▶ [PROMPT] Recast the lines below as a JSON list of strings, one string per line, skipping any blank lines.

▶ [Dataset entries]
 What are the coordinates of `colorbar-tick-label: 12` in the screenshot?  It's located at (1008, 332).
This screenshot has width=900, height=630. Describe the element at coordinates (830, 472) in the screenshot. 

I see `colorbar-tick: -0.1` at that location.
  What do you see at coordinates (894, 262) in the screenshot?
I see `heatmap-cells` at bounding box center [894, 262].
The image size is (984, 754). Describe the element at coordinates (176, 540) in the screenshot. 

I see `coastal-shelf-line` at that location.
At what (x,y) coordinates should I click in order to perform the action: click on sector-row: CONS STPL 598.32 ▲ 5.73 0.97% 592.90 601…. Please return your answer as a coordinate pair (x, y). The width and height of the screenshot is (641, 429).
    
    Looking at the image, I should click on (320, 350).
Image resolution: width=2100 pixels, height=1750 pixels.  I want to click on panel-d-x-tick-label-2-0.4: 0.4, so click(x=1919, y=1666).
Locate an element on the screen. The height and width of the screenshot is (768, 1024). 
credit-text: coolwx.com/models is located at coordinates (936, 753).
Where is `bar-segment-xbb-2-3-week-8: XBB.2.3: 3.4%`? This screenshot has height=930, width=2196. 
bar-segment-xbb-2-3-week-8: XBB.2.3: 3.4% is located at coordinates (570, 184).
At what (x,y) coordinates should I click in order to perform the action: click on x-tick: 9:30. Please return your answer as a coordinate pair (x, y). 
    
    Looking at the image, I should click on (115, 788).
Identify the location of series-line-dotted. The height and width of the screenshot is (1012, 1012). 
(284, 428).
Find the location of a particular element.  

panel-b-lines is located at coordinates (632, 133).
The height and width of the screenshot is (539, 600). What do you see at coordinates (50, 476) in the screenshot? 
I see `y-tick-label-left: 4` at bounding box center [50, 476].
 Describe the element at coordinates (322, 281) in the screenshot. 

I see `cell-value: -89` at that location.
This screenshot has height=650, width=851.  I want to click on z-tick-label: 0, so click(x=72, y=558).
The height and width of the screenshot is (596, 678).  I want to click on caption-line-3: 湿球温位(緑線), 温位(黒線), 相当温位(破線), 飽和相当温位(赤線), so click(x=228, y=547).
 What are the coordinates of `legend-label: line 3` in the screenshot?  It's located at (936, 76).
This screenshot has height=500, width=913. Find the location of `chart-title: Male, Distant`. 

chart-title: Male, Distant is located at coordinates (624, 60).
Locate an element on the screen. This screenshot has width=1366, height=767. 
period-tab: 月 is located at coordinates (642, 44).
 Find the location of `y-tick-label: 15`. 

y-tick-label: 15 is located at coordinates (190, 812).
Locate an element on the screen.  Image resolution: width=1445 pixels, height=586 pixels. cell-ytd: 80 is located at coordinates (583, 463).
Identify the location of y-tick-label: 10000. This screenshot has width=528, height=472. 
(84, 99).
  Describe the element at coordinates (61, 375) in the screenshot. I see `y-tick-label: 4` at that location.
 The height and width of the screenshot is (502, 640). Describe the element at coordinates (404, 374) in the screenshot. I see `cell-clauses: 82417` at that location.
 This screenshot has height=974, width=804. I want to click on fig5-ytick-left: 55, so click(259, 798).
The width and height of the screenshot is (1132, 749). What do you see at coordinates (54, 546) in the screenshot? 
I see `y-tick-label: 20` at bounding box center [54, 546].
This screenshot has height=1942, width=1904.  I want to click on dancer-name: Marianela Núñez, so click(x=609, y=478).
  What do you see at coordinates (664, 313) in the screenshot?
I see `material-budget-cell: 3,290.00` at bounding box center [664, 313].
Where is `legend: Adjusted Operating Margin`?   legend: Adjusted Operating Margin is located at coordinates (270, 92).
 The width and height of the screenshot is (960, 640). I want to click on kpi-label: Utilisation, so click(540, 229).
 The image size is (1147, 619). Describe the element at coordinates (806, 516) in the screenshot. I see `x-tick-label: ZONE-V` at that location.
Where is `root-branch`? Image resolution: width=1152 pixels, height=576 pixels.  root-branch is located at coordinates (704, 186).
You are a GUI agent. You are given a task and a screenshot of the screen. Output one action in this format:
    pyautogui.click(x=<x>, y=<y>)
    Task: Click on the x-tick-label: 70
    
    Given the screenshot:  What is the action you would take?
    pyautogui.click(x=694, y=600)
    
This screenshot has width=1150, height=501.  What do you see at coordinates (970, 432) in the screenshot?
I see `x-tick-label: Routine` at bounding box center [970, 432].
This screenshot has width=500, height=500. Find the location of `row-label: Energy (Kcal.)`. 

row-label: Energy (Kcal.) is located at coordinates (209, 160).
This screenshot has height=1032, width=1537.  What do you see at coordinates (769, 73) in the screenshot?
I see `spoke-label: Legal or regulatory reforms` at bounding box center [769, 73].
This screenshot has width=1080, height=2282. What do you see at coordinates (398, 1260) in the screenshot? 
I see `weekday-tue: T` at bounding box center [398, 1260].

▶ [RESPONSE TO THE TASK]
[
  " What are the coordinates of `colorbar-tick-label: 12` in the screenshot?  It's located at (1008, 332).",
  "This screenshot has width=900, height=630. Describe the element at coordinates (830, 472) in the screenshot. ",
  "I see `colorbar-tick: -0.1` at that location.",
  "  What do you see at coordinates (894, 262) in the screenshot?",
  "I see `heatmap-cells` at bounding box center [894, 262].",
  "The image size is (984, 754). Describe the element at coordinates (176, 540) in the screenshot. ",
  "I see `coastal-shelf-line` at that location.",
  "At what (x,y) coordinates should I click in order to perform the action: click on sector-row: CONS STPL 598.32 ▲ 5.73 0.97% 592.90 601…. Please return your answer as a coordinate pair (x, y). The width and height of the screenshot is (641, 429).",
  "    Looking at the image, I should click on (320, 350).",
  "Image resolution: width=2100 pixels, height=1750 pixels.  I want to click on panel-d-x-tick-label-2-0.4: 0.4, so click(x=1919, y=1666).",
  "Locate an element on the screen. The height and width of the screenshot is (768, 1024). ",
  "credit-text: coolwx.com/models is located at coordinates (936, 753).",
  "Where is `bar-segment-xbb-2-3-week-8: XBB.2.3: 3.4%`? This screenshot has height=930, width=2196. ",
  "bar-segment-xbb-2-3-week-8: XBB.2.3: 3.4% is located at coordinates (570, 184).",
  "At what (x,y) coordinates should I click in order to perform the action: click on x-tick: 9:30. Please return your answer as a coordinate pair (x, y). ",
  "    Looking at the image, I should click on (115, 788).",
  "Identify the location of series-line-dotted. The height and width of the screenshot is (1012, 1012). ",
  "(284, 428).",
  "Find the location of a particular element.  ",
  "panel-b-lines is located at coordinates (632, 133).",
  "The height and width of the screenshot is (539, 600). What do you see at coordinates (50, 476) in the screenshot? ",
  "I see `y-tick-label-left: 4` at bounding box center [50, 476].",
  " Describe the element at coordinates (322, 281) in the screenshot. ",
  "I see `cell-value: -89` at that location.",
  "This screenshot has height=650, width=851.  I want to click on z-tick-label: 0, so click(x=72, y=558).",
  "The height and width of the screenshot is (596, 678).  I want to click on caption-line-3: 湿球温位(緑線), 温位(黒線), 相当温位(破線), 飽和相当温位(赤線), so click(x=228, y=547).",
  " What are the coordinates of `legend-label: line 3` in the screenshot?  It's located at (936, 76).",
  "This screenshot has height=500, width=913. Find the location of `chart-title: Male, Distant`. ",
  "chart-title: Male, Distant is located at coordinates (624, 60).",
  "Locate an element on the screen. This screenshot has width=1366, height=767. ",
  "period-tab: 月 is located at coordinates (642, 44).",
  " Find the location of `y-tick-label: 15`. ",
  "y-tick-label: 15 is located at coordinates (190, 812).",
  "Locate an element on the screen.  Image resolution: width=1445 pixels, height=586 pixels. cell-ytd: 80 is located at coordinates (583, 463).",
  "Identify the location of y-tick-label: 10000. This screenshot has width=528, height=472. ",
  "(84, 99).",
  "  Describe the element at coordinates (61, 375) in the screenshot. I see `y-tick-label: 4` at that location.",
  " The height and width of the screenshot is (502, 640). Describe the element at coordinates (404, 374) in the screenshot. I see `cell-clauses: 82417` at that location.",
  " This screenshot has height=974, width=804. I want to click on fig5-ytick-left: 55, so click(259, 798).",
  "The width and height of the screenshot is (1132, 749). What do you see at coordinates (54, 546) in the screenshot? ",
  "I see `y-tick-label: 20` at bounding box center [54, 546].",
  "This screenshot has height=1942, width=1904.  I want to click on dancer-name: Marianela Núñez, so click(x=609, y=478).",
  "  What do you see at coordinates (664, 313) in the screenshot?",
  "I see `material-budget-cell: 3,290.00` at bounding box center [664, 313].",
  "Where is `legend: Adjusted Operating Margin`?   legend: Adjusted Operating Margin is located at coordinates (270, 92).",
  " The width and height of the screenshot is (960, 640). I want to click on kpi-label: Utilisation, so click(540, 229).",
  " The image size is (1147, 619). Describe the element at coordinates (806, 516) in the screenshot. I see `x-tick-label: ZONE-V` at that location.",
  "Where is `root-branch`? Image resolution: width=1152 pixels, height=576 pixels.  root-branch is located at coordinates (704, 186).",
  "You are a GUI agent. You are given a task and a screenshot of the screen. Output one action in this format:",
  "    pyautogui.click(x=<x>, y=<y>)",
  "    Task: Click on the x-tick-label: 70",
  "    Given the screenshot:  What is the action you would take?",
  "    pyautogui.click(x=694, y=600)",
  "This screenshot has width=1150, height=501.  What do you see at coordinates (970, 432) in the screenshot?",
  "I see `x-tick-label: Routine` at bounding box center [970, 432].",
  "This screenshot has width=500, height=500. Find the location of `row-label: Energy (Kcal.)`. ",
  "row-label: Energy (Kcal.) is located at coordinates (209, 160).",
  "This screenshot has height=1032, width=1537.  What do you see at coordinates (769, 73) in the screenshot?",
  "I see `spoke-label: Legal or regulatory reforms` at bounding box center [769, 73].",
  "This screenshot has width=1080, height=2282. What do you see at coordinates (398, 1260) in the screenshot? ",
  "I see `weekday-tue: T` at bounding box center [398, 1260]."
]